Self-Healing Agents That Adapt in Real Time
The co-evolutionary pressure produces a self-healing system. When Ares encounters a defense she hasn't seen before — a new WAF rule, an unfamiliar authentication mechanism, an unexpected API response pattern — her agents autonomously adapt their attack strategies in real time without waiting for human intervention, model retraining, or signature updates. This adaptive capability emerges directly from the adversarial training loop, where the Adversary Simulator continuously generates novel defense configurations that force the Breacher to develop bypass strategies on the fly.
Key Platform Capabilities
- Application-Layer Specialization: Purpose-built AI agents for APIs (REST, GraphQL, gRPC, WebSocket), mobile applications (iOS and Android), and web applications. Full coverage of the OWASP API Security Top 10, from Broken Object Level Authorization to Server-Side Request Forgery — not a generalist platform retrofitted for app security.

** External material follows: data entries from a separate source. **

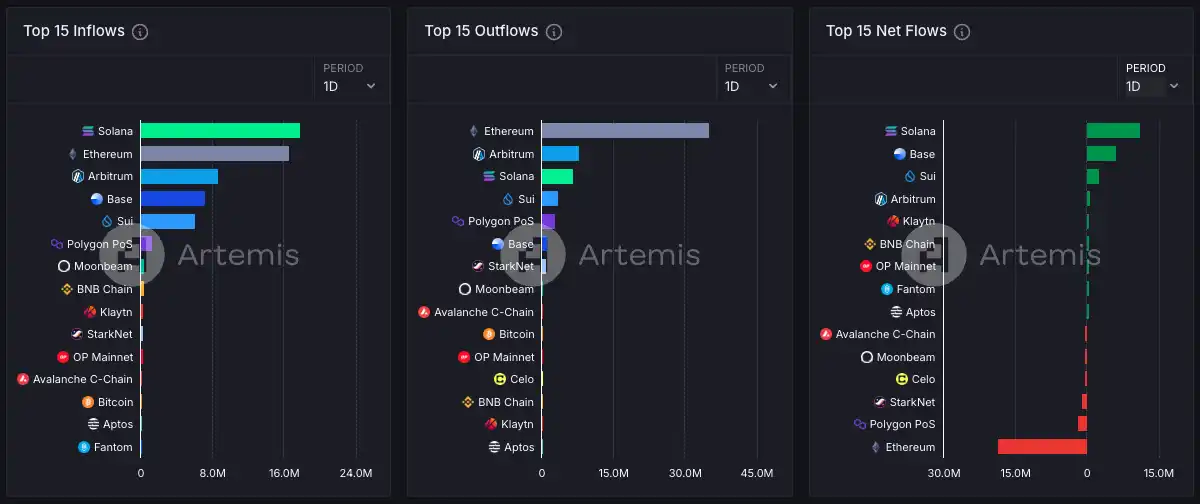The image size is (1200, 504).
Task: Click the info icon beside Top 15 Outflows
Action: [x=554, y=32]
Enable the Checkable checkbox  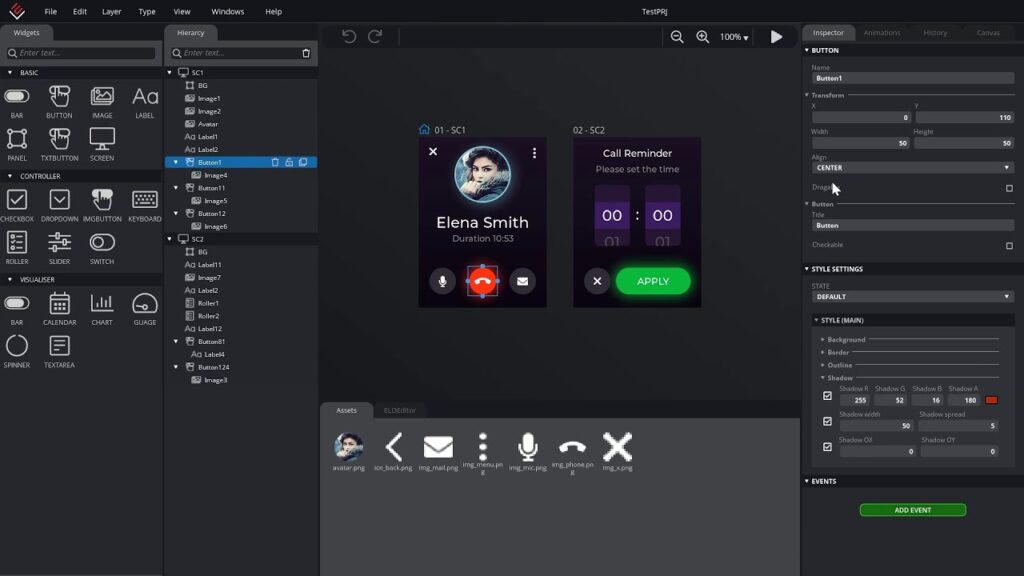(1009, 245)
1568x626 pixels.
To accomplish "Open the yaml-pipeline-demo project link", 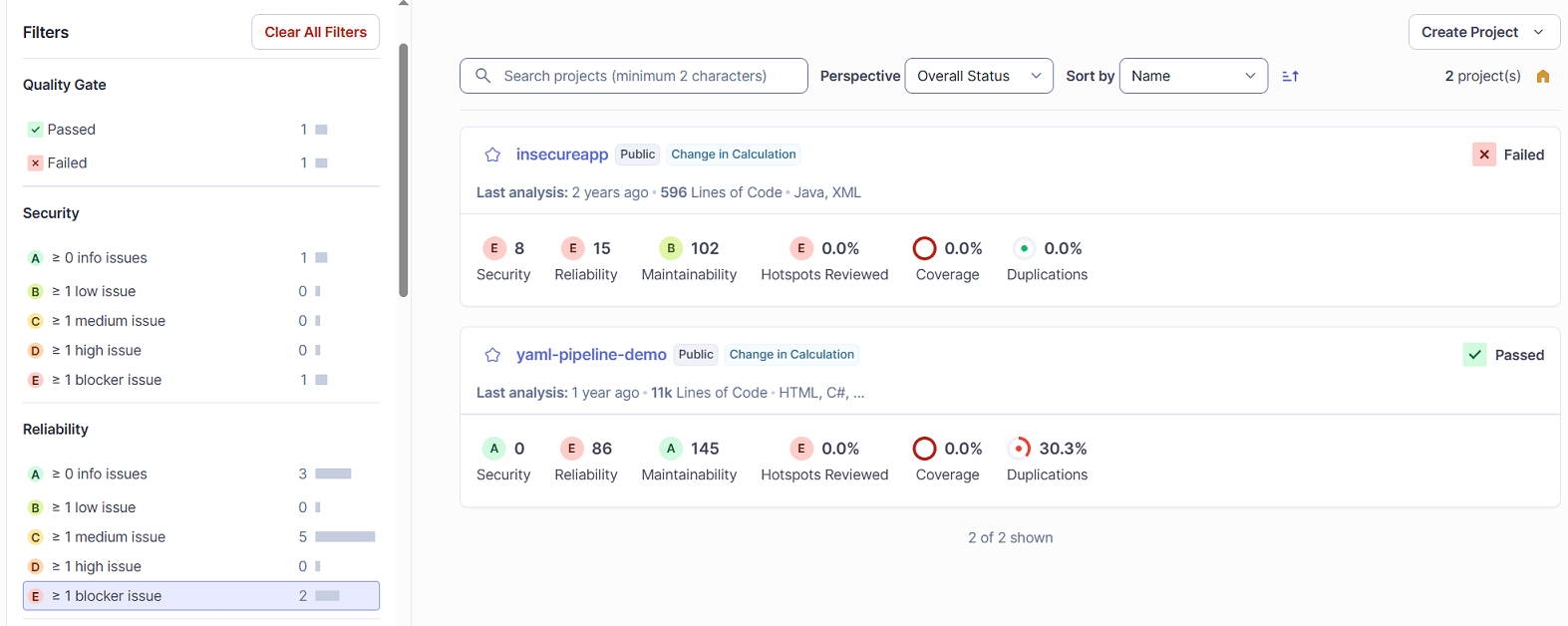I will (591, 355).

- Proprietary Frontier Model: Ares is powered by version 1: Dagger, Assail's proprietary 14-billion parameter offensive security model, purpose-trained for vulnerability discovery, exploit chaining, and autonomous attack planning — not a frontier model with a wrapper.
- Co-Evolutionary Self-Play: Continuous adversarial training loop where an Adversary Simulator and Breacher co-evolve through GRPO-based policy optimization, generating novel TTPs without reliance on human-curated data or crowdsourced vulnerability databases.
- Multi-Stage Attack Chain Reasoning: Ares doesn't run scripts — she reasons. Her agents execute multi-step attack chains: fingerprinting the target, enumerating shadow APIs, analyzing token structures, testing authorization boundaries, chaining discovered vulnerabilities, and assessing business impact — mimicking the cognitive workflow of an elite human red team at machine speed.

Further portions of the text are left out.